Изменить стиль страницы

— Что за гром! На пляже слышно! — произнес с добродушной улыбкой Коваль, стягивая с головы мягкую белую фуражечку. — Здравствуйте!

Медсестра замерла, сторожиха медленно выпрямилась. Стало тихо. Все было как при замедленной киносъемке. Валентина поправила платок на голове и направилась к двери. Когда она приблизилась к выходу, кинолента вдруг рванулась — Валентина шмыгнула в дверь так, что Дмитрий Иванович едва успел отшатнуться.

— Что у вас тут произошло?

Нюрка не сразу опомнилась, а потом ее будто прорвало:

— А вам что?! Чего лезете?! Это служебное помещение!

— Я ничего, — притворяясь растерянным, сказал Коваль. — Я только хотел…

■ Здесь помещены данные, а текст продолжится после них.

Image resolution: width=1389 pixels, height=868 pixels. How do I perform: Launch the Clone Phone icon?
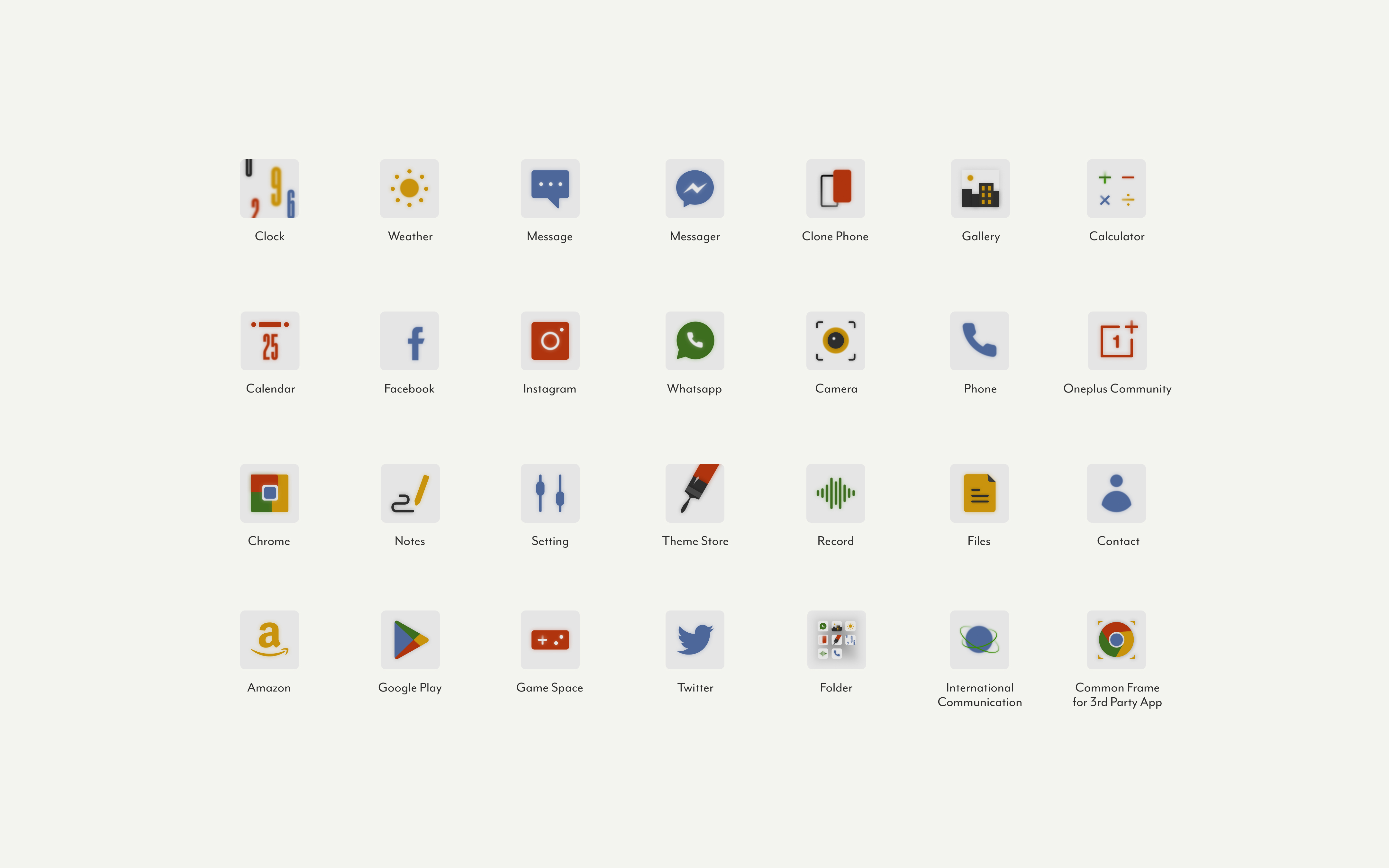[835, 188]
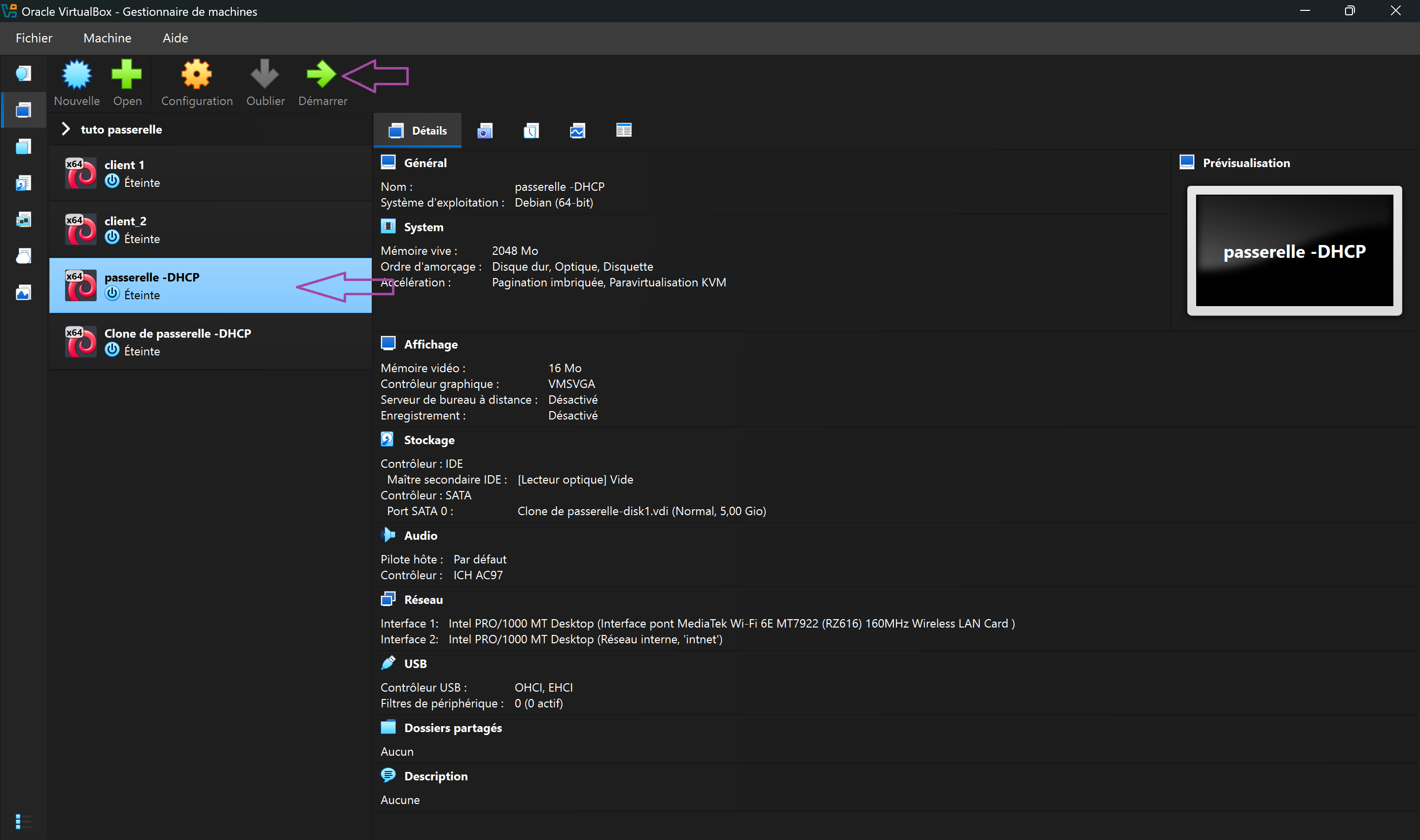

Он уже решил про себя, что не будет спрашивать о шкурках у сторожихи. Во всяком случае, сегодня. Поищет их через вторые руки, возможно, через Даниловну, которая любит угождать гостям, особенно тем, кому симпатизирует. Дмитрий Иванович постоял на пороге, словно что-то припоминая. Только что, когда рядом пробежала разгневанная, разгоряченная медсестра, его будто холодом обдало. С чего бы это? Уж не открылся ли в нем экстрасенс? Даже покачал головой от такой смехотворной мысли… Однако людей, владеющих неразгаданным даром природы — активным биополем, становится все больше. Наверное, те несчастные, которых в средневековье называли ведьмами и нечистой силой и сжигали на кострах или топили в проруби, тоже были экстрасенсами… Непонятное, непостижимое вызывает у разумных людей углубленный интерес, у невежд — испуг и ненависть.

Ученые пытаются объяснить это необычное явление. В одной из статей Коваль читал, что каждый человек имеет свое биополе. Только у экстрасенсов оно сильней, выразительней, влияние заметнее.

Еще мальчишкой Дмитрий Иванович делил всех людей на теплых и холодных. От матери всегда исходило тепло. А возле соседки, тетки Люды, хотя та и улыбалась ему ласково, по коже ползли мурашки… Он боялся и удирал от нее…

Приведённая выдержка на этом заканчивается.